Em Março, a contagem da OPEP assinalou 1,402 milhões de barris diários, sendo que esta produção viria a baixar no mês seguinte, para 1,313 milhões de barris por dia.

Angola manteve a posição de segundo maior produtor africano de crude na OPEP, atrás da Nigéria.

A Nigéria, líder africana na produção petrolífera, viu a sua produção diária também a descer para 1,592 milhões de barris por dia em Maio, uma quebra de 185 mil barris face aos 1,777 milhões de barris de Abril.

Durante praticamente todo o ano de 2016 e até Maio de 2017, Angola liderou a produção de petróleo em África, posição que perdeu desde então para a Nigéria.

A produção na Nigéria foi condicionada, entre 2015 e 2016, por ataques terroristas, grupos armados e instabilidade política interna.

O mais recente relatório da OPEP refere também que, em termos de "comunicações directas" à organização, Angola terá produzido 1,222 milhões de barris por dia em Maio, menos 130.000 barris por dia que no mês anterior.
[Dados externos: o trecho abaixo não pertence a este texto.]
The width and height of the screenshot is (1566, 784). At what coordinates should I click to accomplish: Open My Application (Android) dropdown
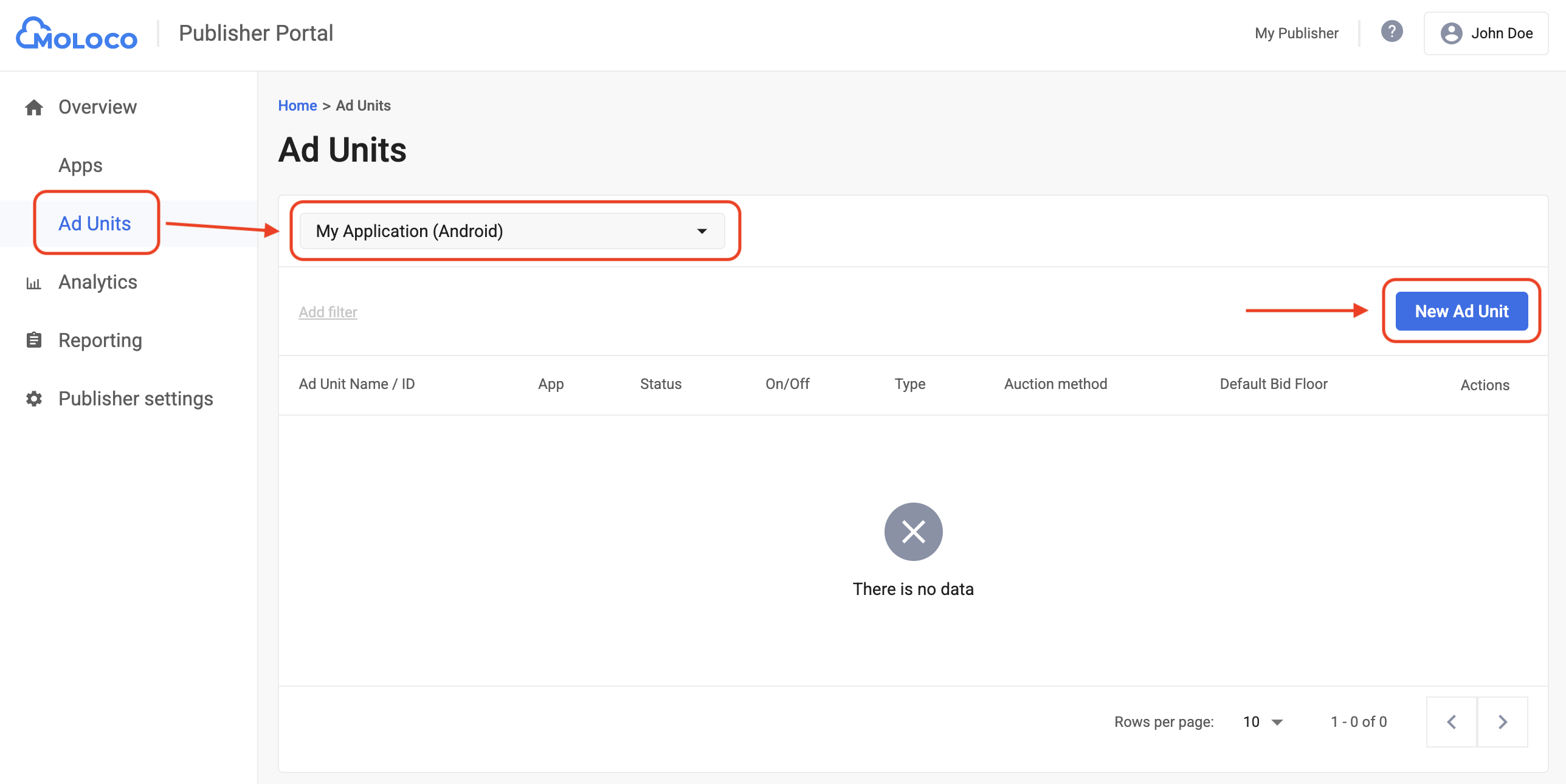click(512, 231)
O relatório não apresenta dados de fontes oficiais nigerianas.

No mais recente relatório mensal sobre o mercado do petróleo, divulgado esta Quarta-feira em Viena, a OPEP refere que a aliança OPEP+, composta por 23 países - 13 OPEP e 10 não OPEP -, reduziu a produção conjunta em 8,84 milhões de barris por dia.

Em Abril, os países da OPEP aprovaram um corte de 9,7 milhões de barris por dia entre 1 de Maio e 30 de Junho deste ano, devendo então este corte ser reajustado para oito milhões de barris por dia até ao final do ano, numa tentativa de nivelar um mercado particularmente afectado pela pandemia de covid-19.

A 6 de Junho, a OPEP+ decidiu prorrogar este corte recorde até 31 de Julho e analisar mensalmente o cumprimento do acordo e a situação do mercado.

Devido às consequências da propagação do novo coronavírus, com o impacto na economia e a diminuição do consumo, o Comité Técnico Conjunto da OPEP tem vindo a recomendar cortes na produção de petróleo.